Indoor Markets Offer Farm-Fresh Flavors All Winter Long

By Diana Walker Griffith

Most of the vegetables available this time of year are the root variety—potatoes, onions, carrots, beet and shallots, for example—and cold-tolerant greens. At the area’s three winter farmers’ markets, you can find these and a whole lot more — bars of handmade soap, crafts, pottery, jars of honey, jam, kosher dill pickles and peaches and winter soups, as well as dairy products including raw milk cheese, yogurt, and goat’s milk.
     Snow, slush, ice and bitter cold temperatures are not keeping loyal shoppers from their favorite farmers’ markets.
          On a recent Saturday morning when snow was still falling and driveways had to be plowed before anyone was able to go anywhere, vendors still came to sell and shoppers still came to buy local goods at the Millheim Indoor Farmers Market, which brings people together from 10 a.m. to 1 p.m. Saturdays at the Bremen Town Ballroom at 105 E. Main Street. 
          Formerly held at the Old Gregg School in Spring Mills, the market is now in its second year at Bremen Town, past home of many Millheim establishments. The restoration of the ballroom is the work of local carpenter Joshua McCracken, who, with his wife Erin, owns a green events company called EcoVents. Visitors to the market can also buy brunch served by the McCrackens (he bakes, she cooks the meats) and hang out with friends. Warmed by a wood burning stove, the Millheim Indoor Farmers’ Market is a Penns Valley gathering place, for sure.

    “We’re able to keep a lot of the spirit of the outdoor farmers’ market,” says Erin, likening it to a “food court” that’s cozy as well as quaint. The McCracken toddlers are also in tow, as is the family’s golden retriever. Erin calls her “the queen of Millheim.”

    The market’s regular vendors include Michael Arthur of Tamarack Farm in Spring Mills. He and his wife Janice Jenkins are usually on the left, just inside the door as you enter, and you’ll also find their booth at the Boalsburg Farmers’ Market on Tuesdays. Tamarack Farm raises Icelandic breed sheep and grows herb and vegetable plants.

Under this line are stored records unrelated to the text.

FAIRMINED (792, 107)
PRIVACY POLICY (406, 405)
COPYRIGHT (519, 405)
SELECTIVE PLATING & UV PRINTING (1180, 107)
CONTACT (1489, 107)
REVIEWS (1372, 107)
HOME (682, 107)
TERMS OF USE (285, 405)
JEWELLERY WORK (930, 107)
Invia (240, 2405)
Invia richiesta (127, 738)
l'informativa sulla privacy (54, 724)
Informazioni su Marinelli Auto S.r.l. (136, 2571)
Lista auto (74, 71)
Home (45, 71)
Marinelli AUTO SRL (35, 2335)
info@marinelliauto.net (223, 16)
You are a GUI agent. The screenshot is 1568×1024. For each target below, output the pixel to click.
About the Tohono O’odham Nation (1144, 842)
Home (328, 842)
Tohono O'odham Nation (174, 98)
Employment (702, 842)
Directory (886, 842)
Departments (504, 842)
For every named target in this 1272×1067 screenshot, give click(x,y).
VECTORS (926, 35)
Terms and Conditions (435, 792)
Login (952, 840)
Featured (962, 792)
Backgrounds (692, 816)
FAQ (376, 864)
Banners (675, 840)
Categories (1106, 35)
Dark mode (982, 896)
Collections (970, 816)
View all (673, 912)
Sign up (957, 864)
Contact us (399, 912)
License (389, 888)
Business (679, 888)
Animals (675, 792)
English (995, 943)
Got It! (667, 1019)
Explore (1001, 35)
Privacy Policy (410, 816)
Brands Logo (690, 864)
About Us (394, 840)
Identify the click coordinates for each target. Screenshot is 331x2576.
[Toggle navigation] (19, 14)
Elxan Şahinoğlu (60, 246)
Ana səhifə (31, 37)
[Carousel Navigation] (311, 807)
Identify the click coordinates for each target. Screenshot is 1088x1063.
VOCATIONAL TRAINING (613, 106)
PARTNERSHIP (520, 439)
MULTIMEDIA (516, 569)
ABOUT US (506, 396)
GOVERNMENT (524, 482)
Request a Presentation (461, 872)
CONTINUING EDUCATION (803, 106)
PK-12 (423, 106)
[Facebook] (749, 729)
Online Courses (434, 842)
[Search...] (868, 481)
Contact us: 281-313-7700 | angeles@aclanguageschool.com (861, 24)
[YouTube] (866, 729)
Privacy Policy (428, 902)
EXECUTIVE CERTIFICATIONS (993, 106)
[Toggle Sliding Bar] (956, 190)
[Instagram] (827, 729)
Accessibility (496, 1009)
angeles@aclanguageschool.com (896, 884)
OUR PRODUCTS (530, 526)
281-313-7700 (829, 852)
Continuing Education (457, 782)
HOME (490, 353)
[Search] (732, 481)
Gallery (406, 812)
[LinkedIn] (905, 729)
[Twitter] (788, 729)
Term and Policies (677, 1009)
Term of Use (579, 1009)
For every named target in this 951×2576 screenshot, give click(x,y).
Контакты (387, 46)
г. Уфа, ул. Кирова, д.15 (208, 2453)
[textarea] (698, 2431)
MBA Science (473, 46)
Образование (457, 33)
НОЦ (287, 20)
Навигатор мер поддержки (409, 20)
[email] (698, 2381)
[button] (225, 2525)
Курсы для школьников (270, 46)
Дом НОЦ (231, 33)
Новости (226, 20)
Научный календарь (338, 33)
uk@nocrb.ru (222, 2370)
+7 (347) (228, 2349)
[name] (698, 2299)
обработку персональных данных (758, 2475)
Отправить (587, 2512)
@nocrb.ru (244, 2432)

Their stock includes specialty produce, hen eggs, lamb cuts and sausage, dog and cat biscuits, and wool products, including felted and knit goods using their wool.

    Gemelli Bakers — based in downtown State College — are fixtures at all three indoor markets. They carry beautiful, crusty round loaves of sour dough bread and other varieties, plus little bags of sweets. At the Millheim market they were also selling soft pretzels.

    Warren, Tina and Ben Leitzel of Ecosophy Farms are also regulars in Millheim; their farm specializes in hard and soft neck garlic varieties. Tina was there with shallots and with her hand-woven water bottle bags.

    Shoppers will find a larger venue in the Boalsburg Farmers Market, held from 2 to 6 p.m. every Tuesday at the St. John’s United Church of Christ, 218 N. Church St.

    James Byler was there offering samples of his goat milk products, including a rich and creamy chocolate milk, and a large variety of aged raw milk and dry curd cheeses. His stock includes drinkable yogurt, kefir and ice cream. He and wife Darla own Byler Goat Dairy at Seoquoia Farm in Big Valley (Belleville).  We picked up some delicious all natural peanut butter fudge at his booth.
           We also sampled cider that tasted like a sparkling wine and bought some onions from the Amish, who also offered a tempting selection of canned foods, including homemade sauerkraut and pickled beets.

    Many of this market’s vendors had root vegetables to sell. Jade Family Farms had a beautiful selection of lettuce, escarole, turnips, carrots, parsnips, potatoes, thanks to a good fall.

    The Downtown State College Farmers Market, open 11:30 a.m. to 5:30 p.m. Fridays inside the State College Municipal Building, at 243 S. Allen St. This market’s vendors include three Amish farms. One offers a multitude of raw milk dairy products; another has onions, apples, raw honey and maple syrup; while the third, we were delighted to discover, carried jars of kosher dill pickles, peaches, and $1 whoopie pies that were superb— just sweet enough. He also makes a variety of savory homemade potato chips. Vendors also include Nittany Valley Organics, Eden View Plow to Platter, and Brazilian Munchies.